The Spike or Victoria University College Review 1935
Five years and the weather will mellow a simple dignity out of Weir's glittering newness; five years and the cypresses will have lost their transplanted look; five years and the cottage will nestle in the harmonising green shapelessness of a native shrubbery; five years and Weir will lose its frontier philosophy and blend the earnestness of modern youth with the grace of University tradition.
The group consciousness of the House can only be described in terms of roundabouts and swings. It is not as strong as it was two years ago: when we come into the common room after tea and find that the Post has not been brought round from the Warden's office, we each wait for somebody else to fetch it. And yet this reserve and aloofness and selfishness has its compensations—it implies a stability that is much preferable to the restlessness that caused the promiscuous aggressive palliness of two years ago and the debonair hollowness of last year.
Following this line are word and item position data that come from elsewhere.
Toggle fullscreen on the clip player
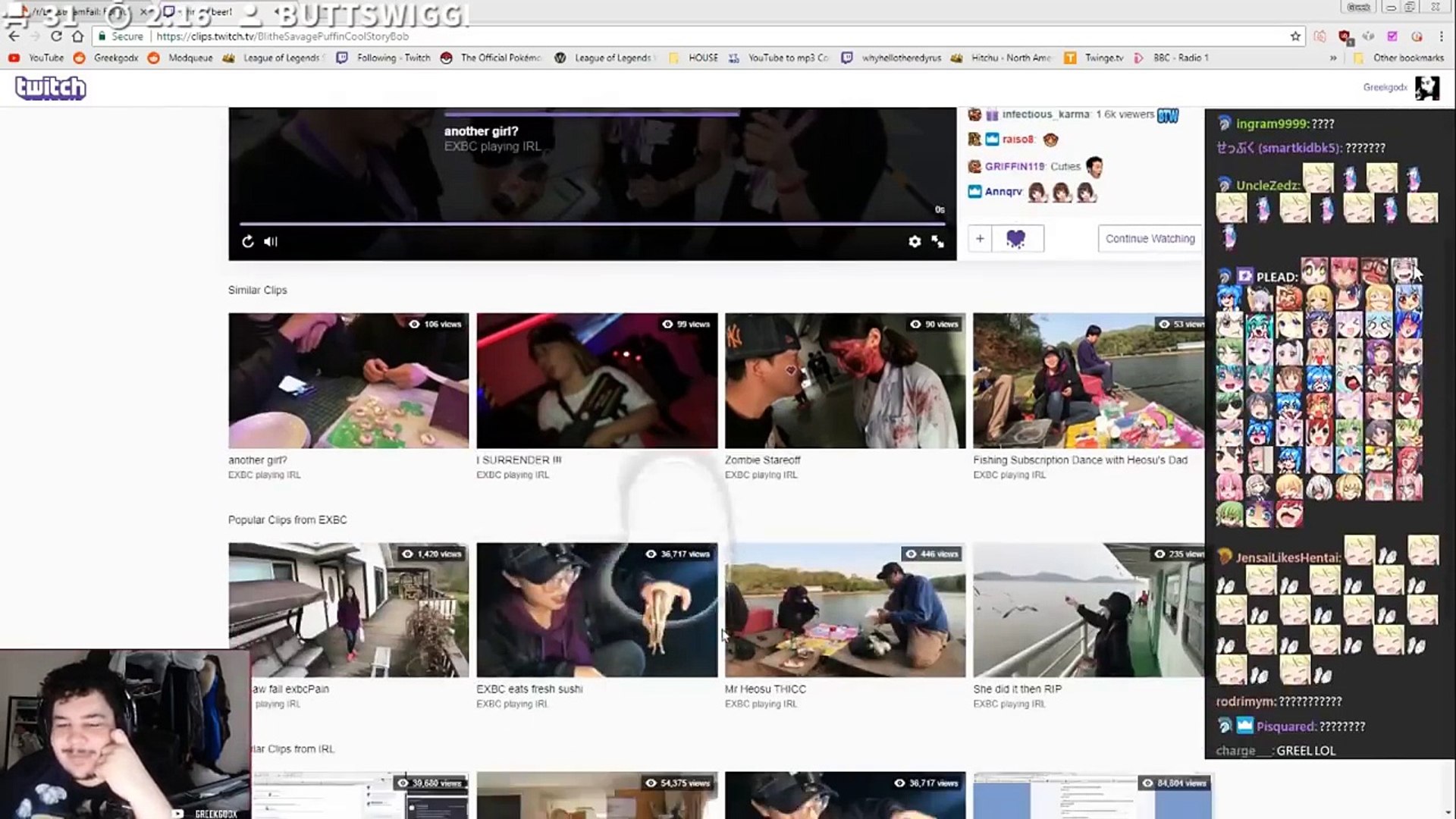 click(938, 241)
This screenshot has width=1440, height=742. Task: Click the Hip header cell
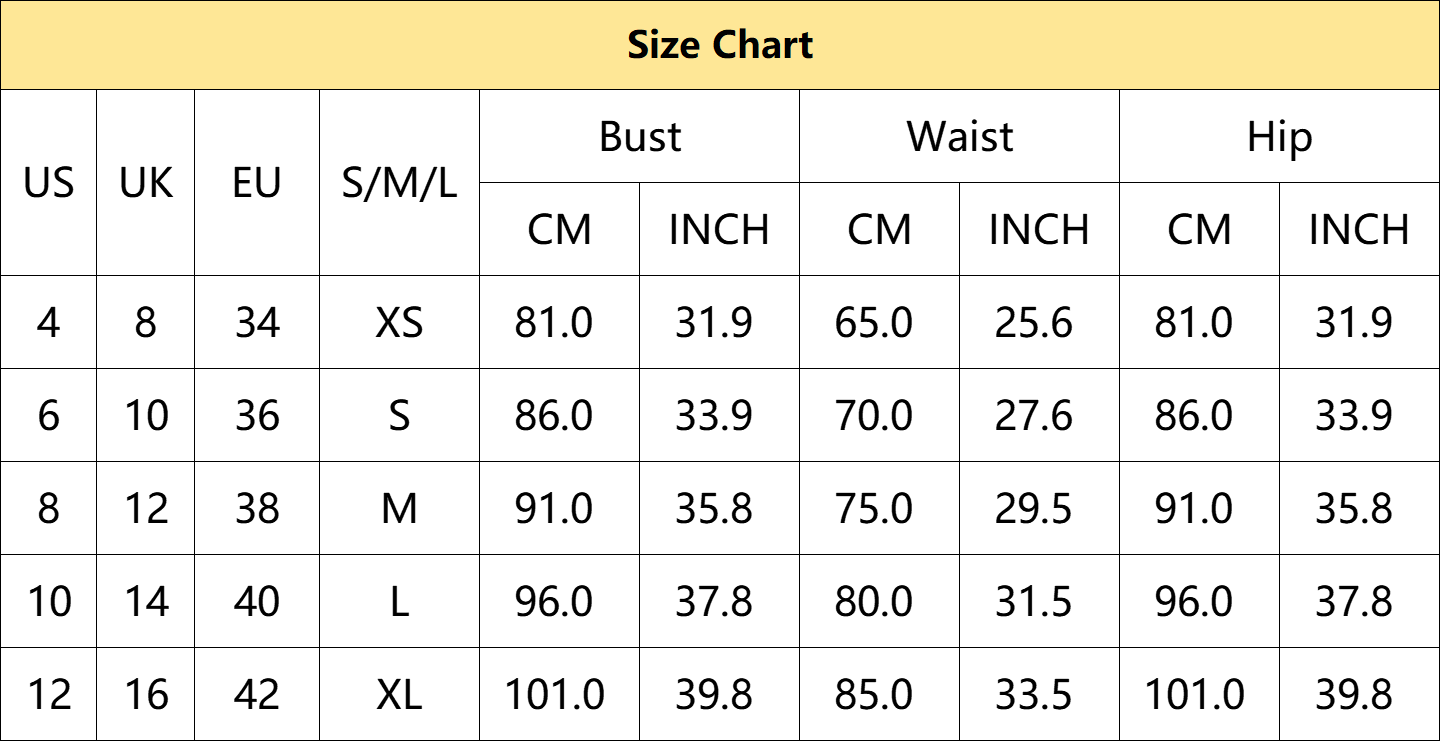pyautogui.click(x=1279, y=136)
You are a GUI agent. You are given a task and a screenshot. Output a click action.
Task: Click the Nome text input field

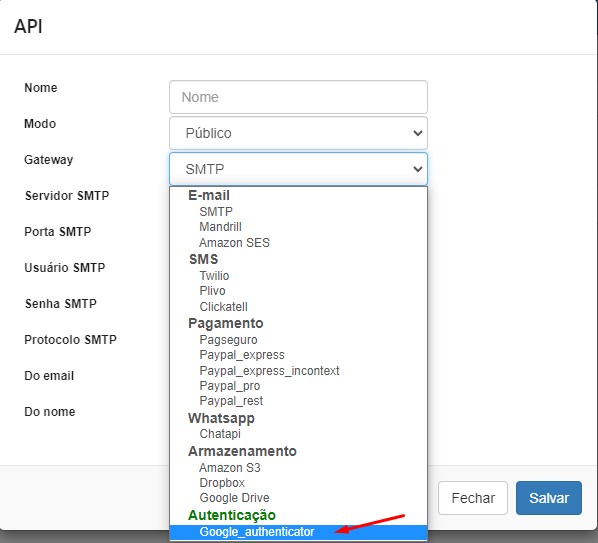[298, 97]
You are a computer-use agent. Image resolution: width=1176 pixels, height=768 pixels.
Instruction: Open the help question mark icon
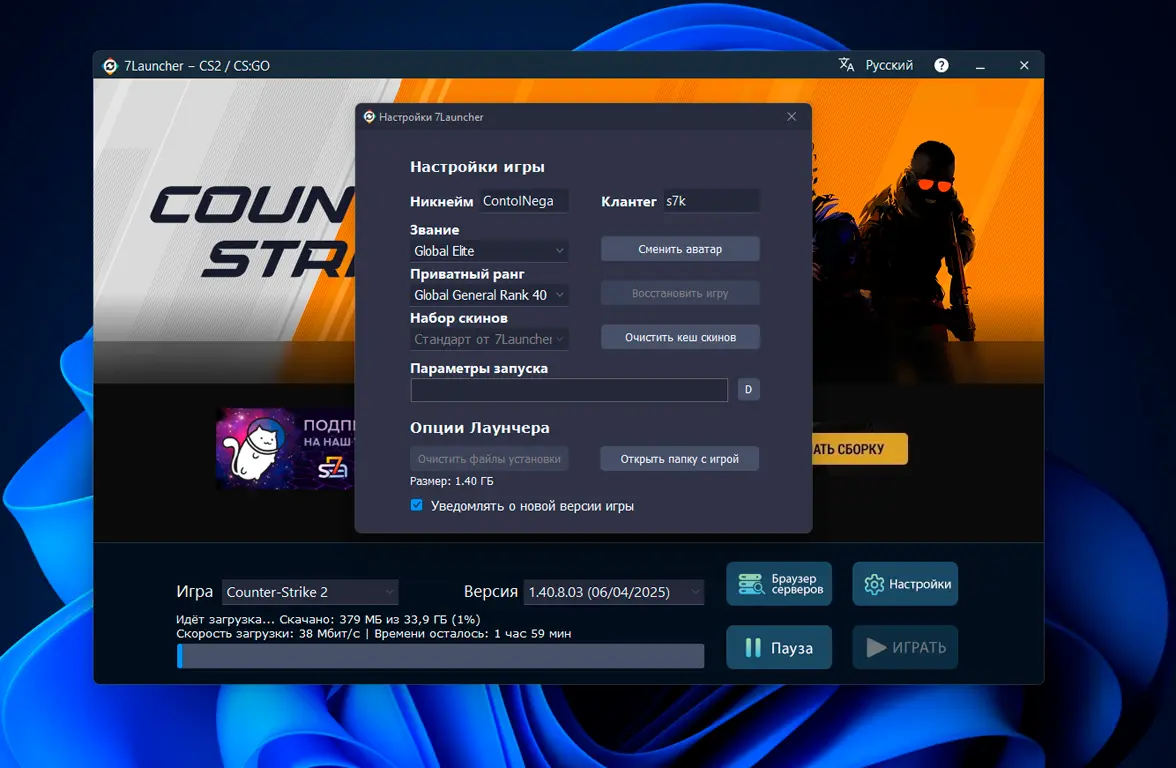point(941,65)
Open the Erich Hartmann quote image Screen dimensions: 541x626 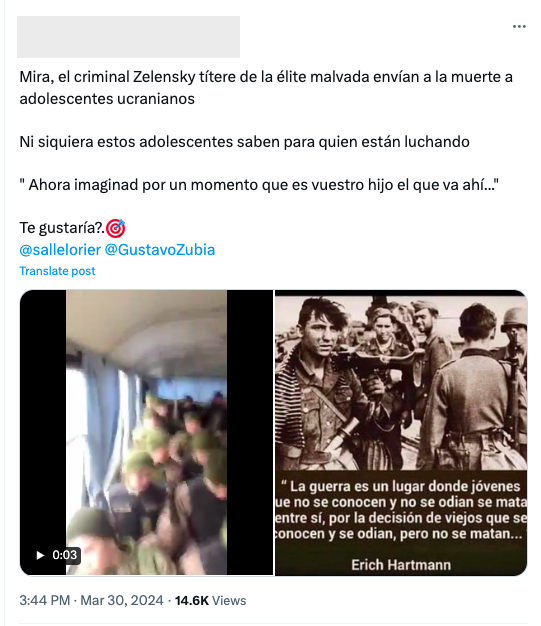click(x=401, y=432)
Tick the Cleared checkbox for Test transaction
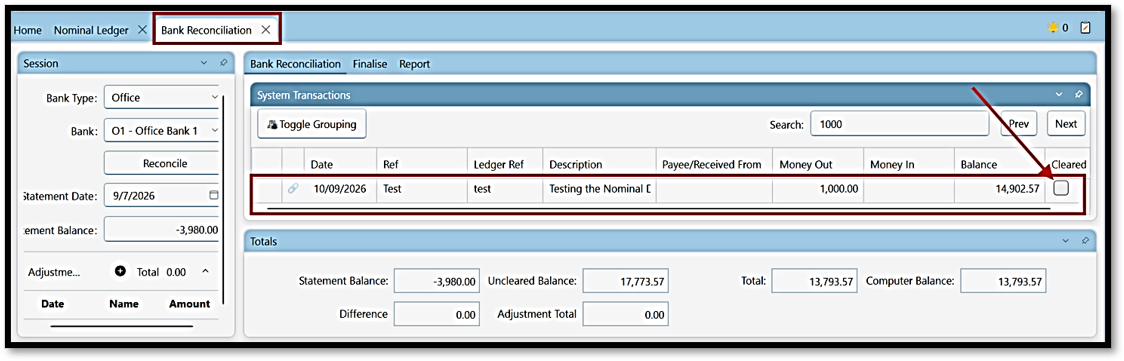This screenshot has height=361, width=1124. pos(1061,188)
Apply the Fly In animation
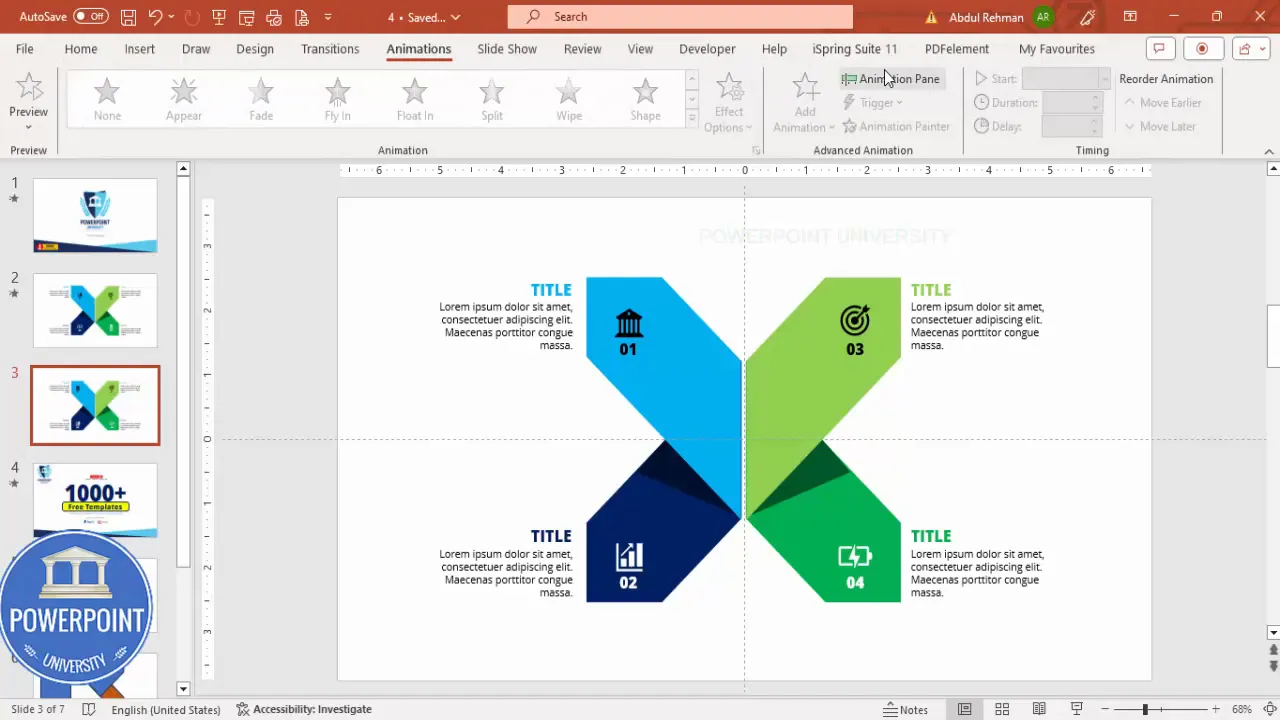The image size is (1280, 720). (337, 97)
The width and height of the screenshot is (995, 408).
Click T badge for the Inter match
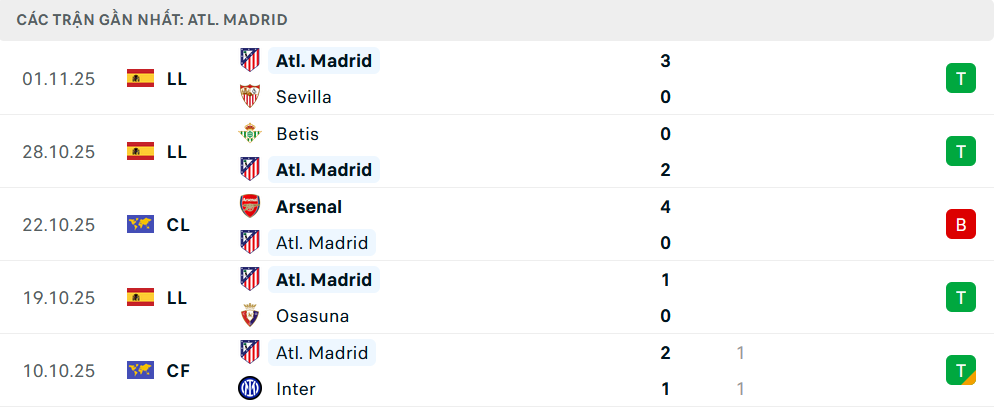(960, 370)
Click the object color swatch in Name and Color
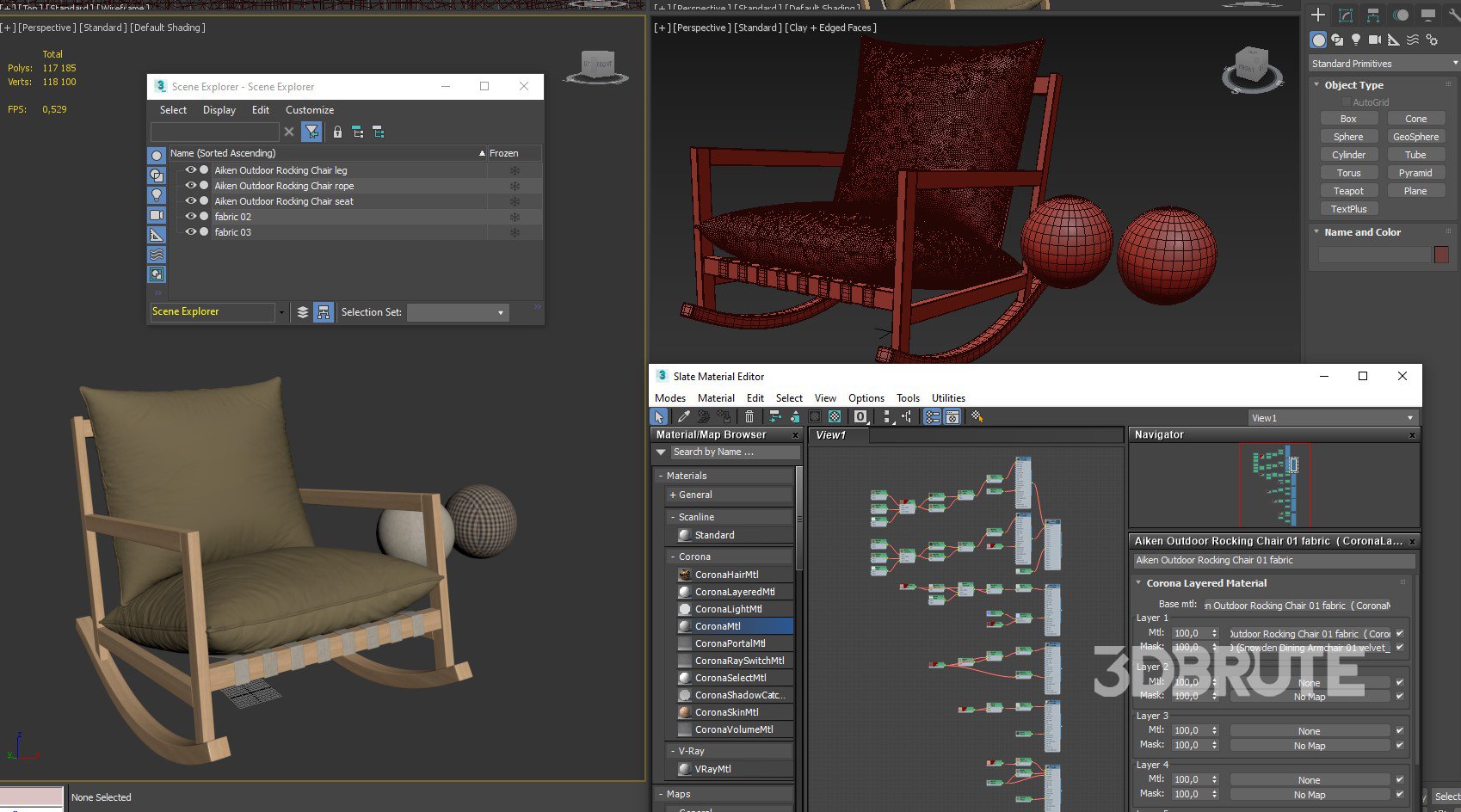Viewport: 1461px width, 812px height. [1441, 255]
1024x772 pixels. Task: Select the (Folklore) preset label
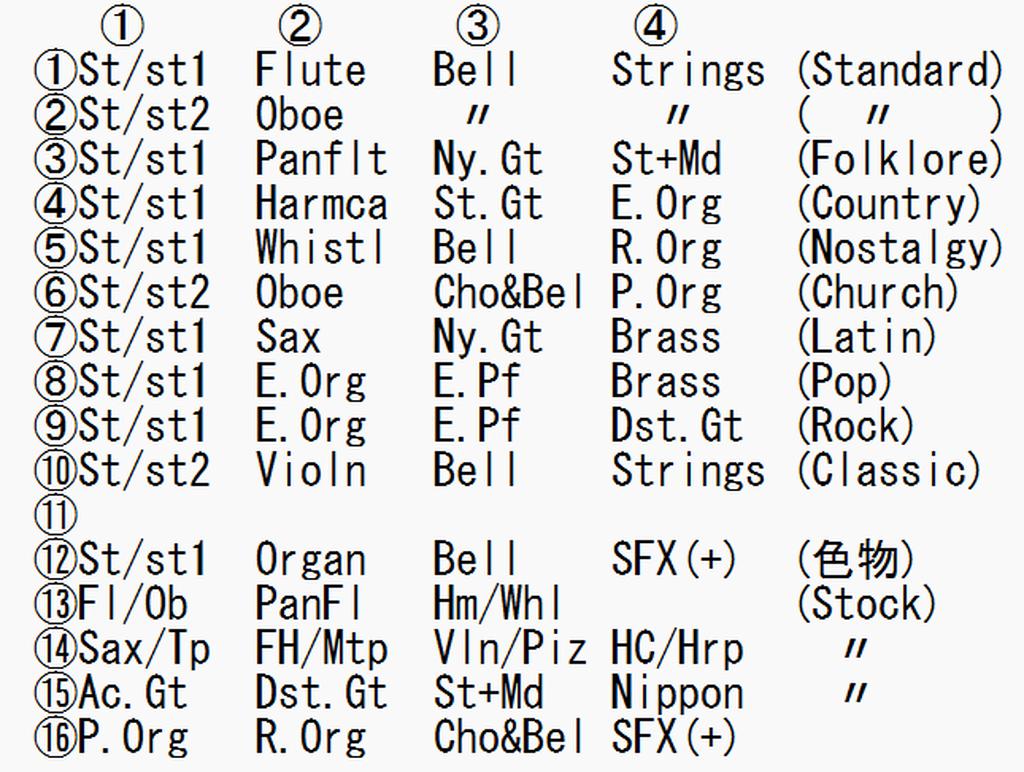(x=899, y=159)
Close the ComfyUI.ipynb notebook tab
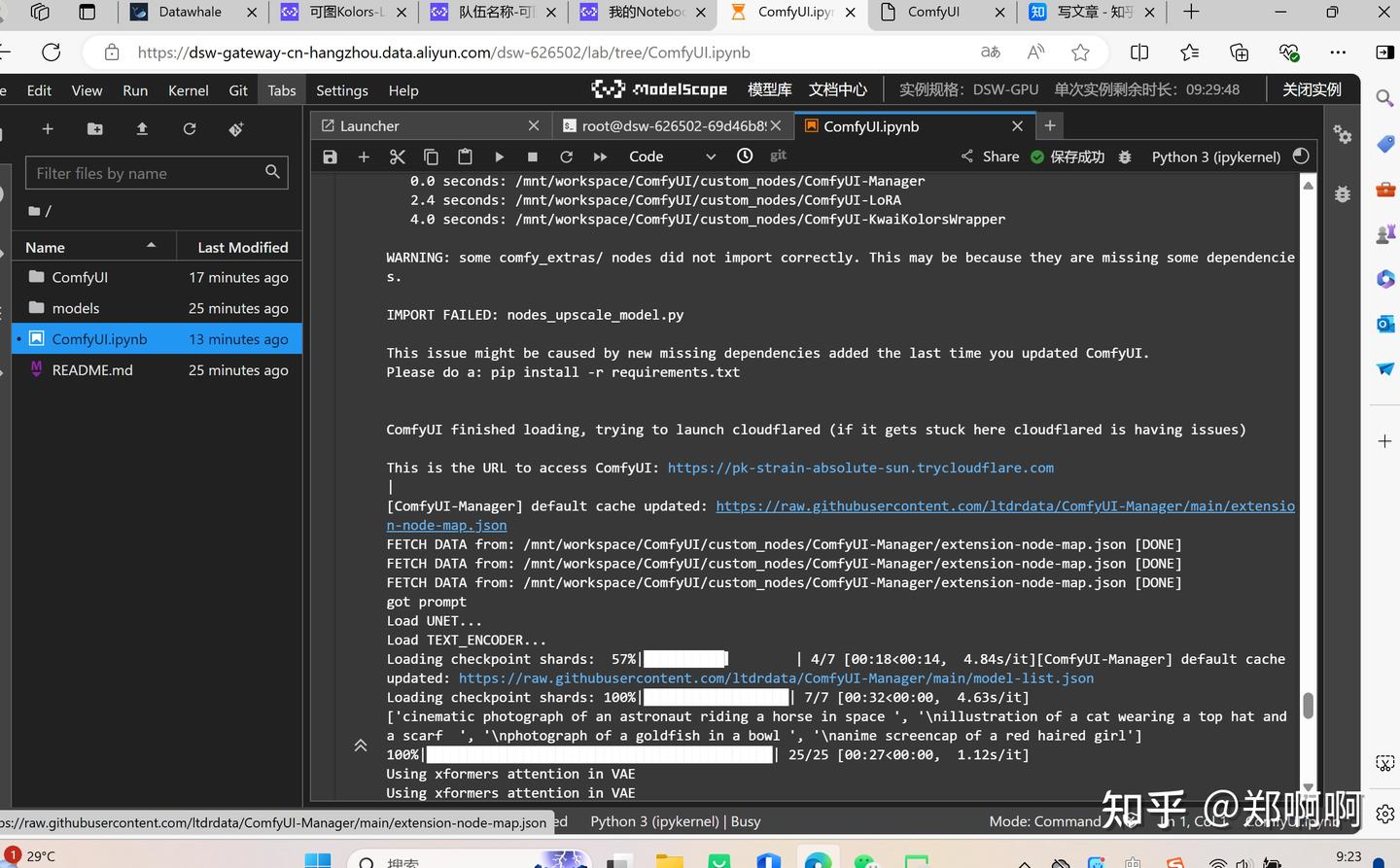The image size is (1400, 868). coord(1017,126)
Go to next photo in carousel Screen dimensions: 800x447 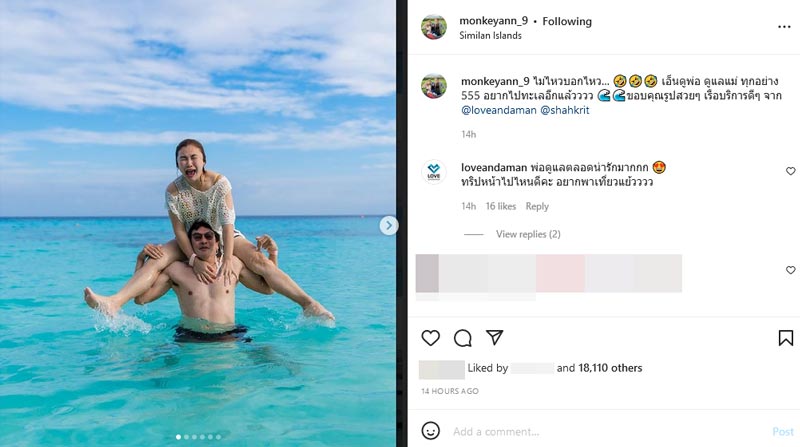(x=389, y=226)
Weir is still full, with the waiting list still in operation. The annual proscriptions make the average expectation of residence very low. Only half a dozen Old Contemptibles are among us still, and the day is not far distant when no one will be able to boast that he has been out since Mons.
All the men on this year's Executive have been residents of Weir, though one of them was here for only a week. Of the others, one is an Old Contemptible and all the rest were proscribed last February, after two years' residence. By extending the opportunities for the exercise of leadership, Weir has given the V.U.C. electors a better knowledge than they ever had before of the qualifications of candidates for office. Alas that the knowledge has not been used! See how the Fates their gifts allot; if A is happy, Z is not. Yet what's in a name. That which we call a rose by any other name would smell as sweet, though, as a precaution against garden elections, it would probably prefer to he called an antirrhinum.
After these introductory burblings we can discuss more important aspects of group life at Weir. The hot-water system is still functioning well, and we have a colossal new electric toaster. Dick Wild, who was last year's Weir President, has been elected the first life-member of the Weir Association. Don McElwain is the first Weir man to win a travelling scholarship. Don has the world at his feet —just twenty, first-class honours, a travelling scholarship, and an imposing record of successes in the most varied activities. We wish him all the very best.
Against a background of creature comforts Weir provides us with a variety of company, which, although not kaleidoscopic, certainly manifests a hardy resistance to the stultifying standardisation of New Zealand secondary education. Individuality of temperament and diversify of interest have both survived, though sadly school-soiled. Perhaps the aggregate of discussion in the House runs the whole gamut of human interests, but in some rooms conversation is almost confined to swat or football, or the two. This has been aggravated by the increasing number of freshers in the House each year, but it is mainly an easily predictable result of building a palace where full-time students can break their contacts with the world outside and batten light-heartedly behind the cloisters. The function of a University as a hydra-head of the social organism is forgotten; forgotten, too, is the dury of a University to test on a priori grounds the new ideas that may or may not be worked out in society. Rather we crave twentieth century opiates of the people and gather round the newspaper on the common room table to refight the battles of Crawford and Perry, while the columns alongside blush unseen, with their pathetic tragedy of the social decay of the greatest civilisation of all the ages. And day by day attention is converging on fewer and narrower problems to the eternal warping of the soul and to the detriment of all activities except pen-pushing at exams.